Los dos últimos capítulos están dedicados a los otros dos grandes ámbitos del saber letrado: el mundo del libro jurídico (capítulo 9) y el de la literatura científico-técnica (capítulo 10), donde se engloban los libros de medicina, los de matemáticas, los cosmografía, o los de geografía. A tenor de los libros que de estas últimas materias poseyeron los barceloneses del Renacimiento, es patente el "juego de fuerzas, de equilibrio y tensión entre la tradición y la renovación" científicas (p. 511) y se confirma la existencia "de una restringida pero brillante élite cultural que participó plena y activamente en las corrientes científicas renacentistas" (p. 512). Algo que suele quedar oculto en la interpretación historiográfica tradicional, que ha hecho de la "decadencia cultural" la etiqueta que, como una losa, ha caído irremediablemente sobre la Cataluña de esta época.

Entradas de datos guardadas
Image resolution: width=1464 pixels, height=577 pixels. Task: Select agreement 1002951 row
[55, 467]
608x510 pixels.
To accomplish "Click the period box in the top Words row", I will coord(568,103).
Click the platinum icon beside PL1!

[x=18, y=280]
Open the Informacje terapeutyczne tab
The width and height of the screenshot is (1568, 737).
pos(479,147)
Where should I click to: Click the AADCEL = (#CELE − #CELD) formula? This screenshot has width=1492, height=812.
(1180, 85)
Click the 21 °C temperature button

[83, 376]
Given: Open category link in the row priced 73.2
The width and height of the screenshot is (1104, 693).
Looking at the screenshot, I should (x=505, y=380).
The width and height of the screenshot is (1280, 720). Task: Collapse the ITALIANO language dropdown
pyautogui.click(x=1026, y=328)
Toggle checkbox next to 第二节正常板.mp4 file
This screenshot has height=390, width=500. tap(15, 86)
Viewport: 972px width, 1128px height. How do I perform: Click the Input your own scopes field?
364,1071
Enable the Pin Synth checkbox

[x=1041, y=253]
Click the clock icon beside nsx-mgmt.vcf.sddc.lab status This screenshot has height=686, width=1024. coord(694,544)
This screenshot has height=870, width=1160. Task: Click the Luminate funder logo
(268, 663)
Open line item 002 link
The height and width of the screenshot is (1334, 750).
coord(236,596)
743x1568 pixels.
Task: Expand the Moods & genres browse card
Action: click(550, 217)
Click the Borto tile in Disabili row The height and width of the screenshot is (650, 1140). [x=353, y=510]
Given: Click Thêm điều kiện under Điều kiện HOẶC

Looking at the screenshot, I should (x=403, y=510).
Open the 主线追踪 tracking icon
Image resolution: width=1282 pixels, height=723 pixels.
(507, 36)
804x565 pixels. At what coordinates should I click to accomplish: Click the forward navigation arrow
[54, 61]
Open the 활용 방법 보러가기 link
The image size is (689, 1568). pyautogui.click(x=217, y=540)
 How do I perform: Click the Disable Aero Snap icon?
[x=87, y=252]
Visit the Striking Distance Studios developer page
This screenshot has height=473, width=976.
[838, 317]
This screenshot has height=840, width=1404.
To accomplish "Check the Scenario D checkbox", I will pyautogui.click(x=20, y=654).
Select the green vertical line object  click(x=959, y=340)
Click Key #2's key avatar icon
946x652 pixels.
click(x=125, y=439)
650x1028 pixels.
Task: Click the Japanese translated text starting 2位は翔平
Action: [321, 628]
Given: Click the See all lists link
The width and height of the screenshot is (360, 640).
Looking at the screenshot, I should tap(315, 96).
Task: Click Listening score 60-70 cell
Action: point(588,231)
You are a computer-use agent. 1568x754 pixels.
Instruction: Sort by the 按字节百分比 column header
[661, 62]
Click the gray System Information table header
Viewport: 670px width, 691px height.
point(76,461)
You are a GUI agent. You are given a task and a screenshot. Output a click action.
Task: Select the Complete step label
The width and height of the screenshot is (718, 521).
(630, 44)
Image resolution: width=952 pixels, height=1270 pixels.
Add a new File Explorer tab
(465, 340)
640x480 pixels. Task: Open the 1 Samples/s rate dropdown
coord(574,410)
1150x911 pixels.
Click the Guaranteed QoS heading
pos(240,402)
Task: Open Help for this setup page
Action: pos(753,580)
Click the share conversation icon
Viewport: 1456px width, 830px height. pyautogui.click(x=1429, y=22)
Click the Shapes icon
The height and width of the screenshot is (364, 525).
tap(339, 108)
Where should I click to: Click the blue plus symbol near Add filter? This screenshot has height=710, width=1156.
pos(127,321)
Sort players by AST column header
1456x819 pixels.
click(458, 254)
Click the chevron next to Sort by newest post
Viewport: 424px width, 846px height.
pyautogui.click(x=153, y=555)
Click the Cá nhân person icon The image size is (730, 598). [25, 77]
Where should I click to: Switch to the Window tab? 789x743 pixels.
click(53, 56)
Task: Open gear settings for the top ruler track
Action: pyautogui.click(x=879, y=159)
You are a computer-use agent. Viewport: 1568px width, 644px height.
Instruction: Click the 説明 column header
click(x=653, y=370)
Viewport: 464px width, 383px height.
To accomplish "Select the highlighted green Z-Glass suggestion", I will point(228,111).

Inténtalo
Transcribe del texto dado el fragmento que empieza con "Los dos últimos" y sigue hasta "de esta época.". Los ítems son material aparte y no guardan relación con el texto dado.

Respuesta
Los dos últimos capítulos están dedicados a los otros dos grandes ámbitos del saber letrado: el mundo del libro jurídico (capítulo 9) y el de la literatura científico-técnica (capítulo 10), donde se engloban los libros de medicina, los de matemáticas, los cosmografía, o los de geografía. A tenor de los libros que de estas últimas materias poseyeron los barceloneses del Renacimiento, es patente el "juego de fuerzas, de equilibrio y tensión entre la tradición y la renovación" científicas (p. 511) y se confirma la existencia "de una restringida pero brillante élite cultural que participó plena y activamente en las corrientes científicas renacentistas" (p. 512). Algo que suele quedar oculto en la interpretación historiográfica tradicional, que ha hecho de la "decadencia cultural" la etiqueta que, como una losa, ha caído irremediablemente sobre la Cataluña de esta época.